The good news is that we won the fight for Neutrality two years ago when on February 26 of 2015, the FCC ruled in favor of Net Neutrality by adopting several bills that stomped on attempts to regulate the internet. This means that America’s broadband networks must be fast, fair, and open. However, the chair of the FCC, Ajit Pai, is attempting to scrap Net Neutrality in favor of a more regulated and controlled internet. He explains himself in an interview with William Brangham of PBS by saying; “by imposing those heavy-handed economic regulations on Internet service providers big and small, we could end up disincentivizing companies from wanting to build out Internet access to a lot of parts of the country, in low-income, urban and rural areas.”

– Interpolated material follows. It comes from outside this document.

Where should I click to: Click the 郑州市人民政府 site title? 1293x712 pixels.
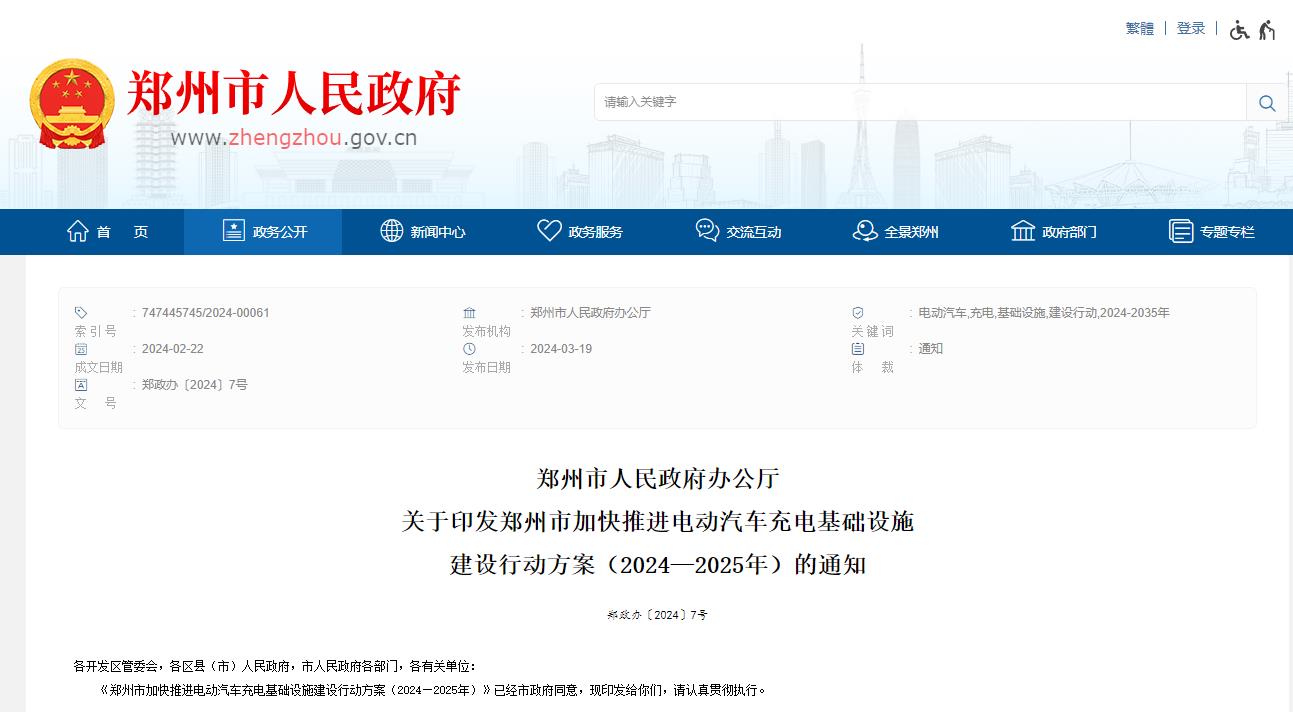pyautogui.click(x=293, y=95)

Though this is a valid point, we have to ask ourselves if this prospective future it is worth our freedom on the internet. After all, to strip us of our open and equal internet would essentially dismantle our rights of free speech and free press by censoring and blocking content that the Giant Telecoms do not want us to see. As Sara Sheridan put it, the abolishment of Net Neutrality would contribute to the “steady erosion of our liberties both online and off.” The time is drawing close for us, the people, to fight for our free web! The bill to scrap Net Neutrality will presented to the FCC board in November, so it is our duty to bombard our senators with as many calls as we can dial. Join the fight at, a nonprofit resistance group attempting to rally us – the internet users of America – to inform our congress that we will not give up easily. For the internet. For democracy. The internet needs us; will you accept the call?

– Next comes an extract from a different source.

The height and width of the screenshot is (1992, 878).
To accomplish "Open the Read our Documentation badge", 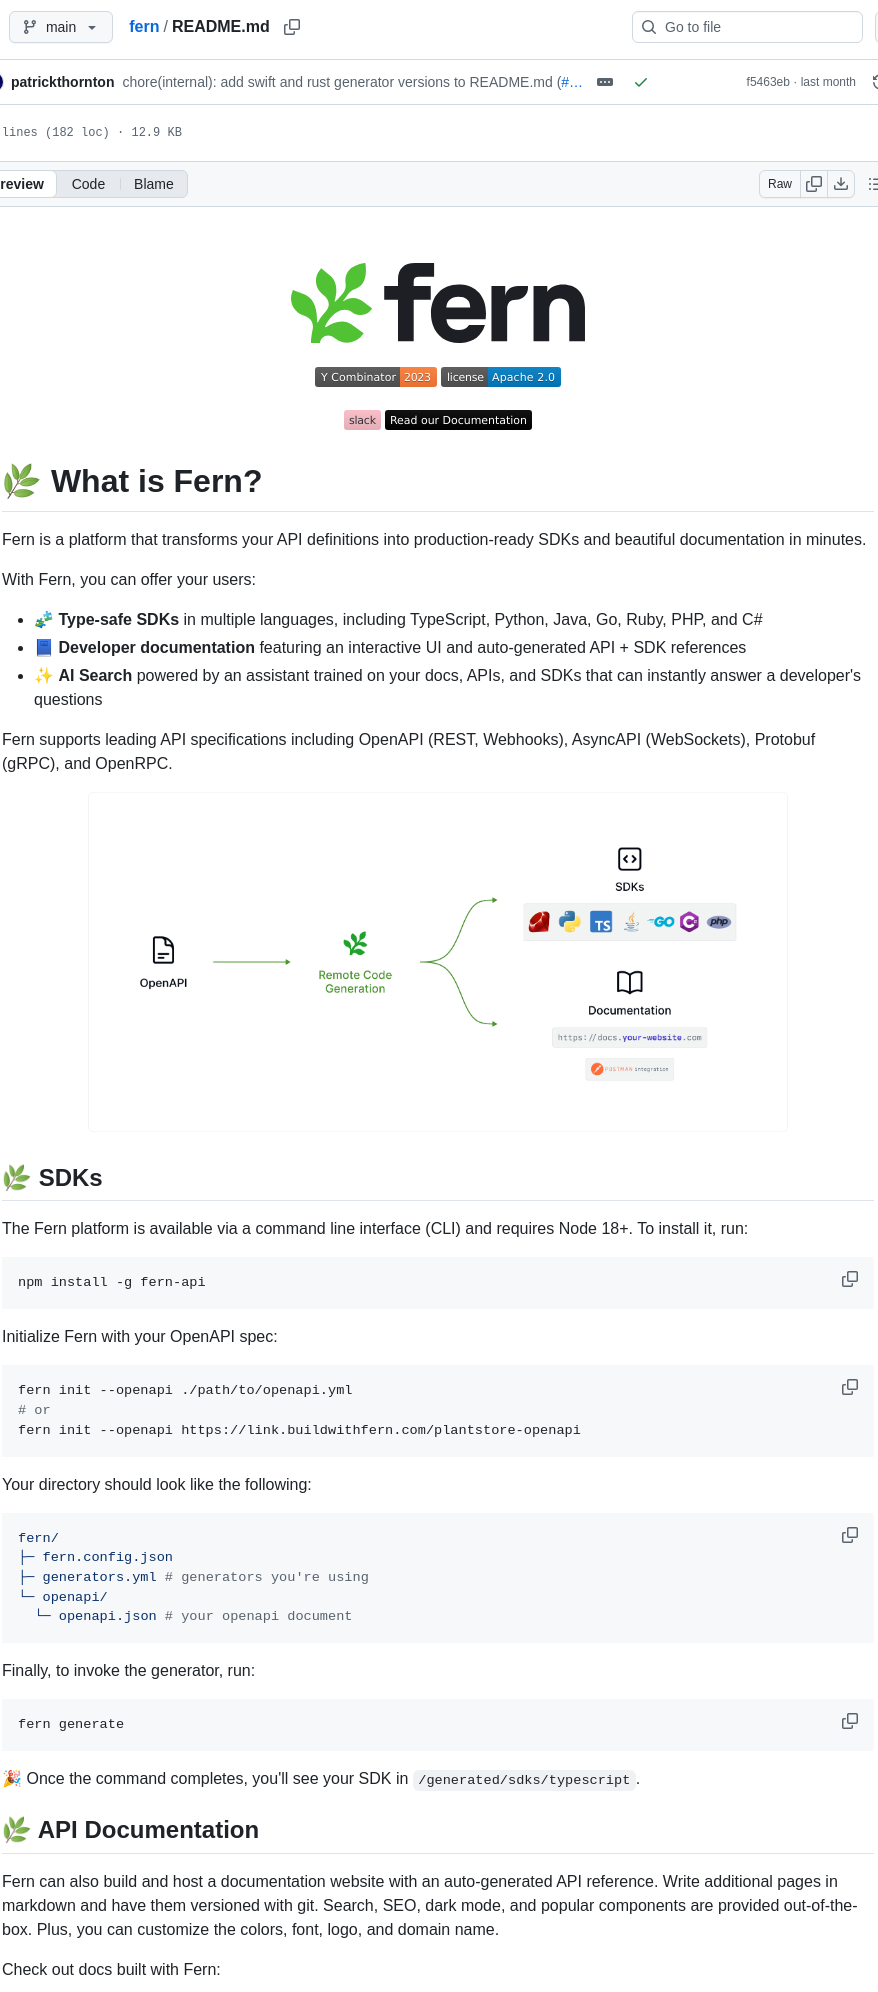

According to Ozy News: The Federal Communications Commission has released a plan to end rules preventing ISPs from blocking or slowing access to some sites while giving preferential treatment to others. If passed during next month’s FCC meeting — as it’s expected to — the change will be a major win for telecom companies, as well as for Republicans who argue the Obama-era regulations stifle innovation. Meanwhile, the agency’s Restoring Internet Freedom order will seek to block state governments from attempting to pass their own net neutrality laws.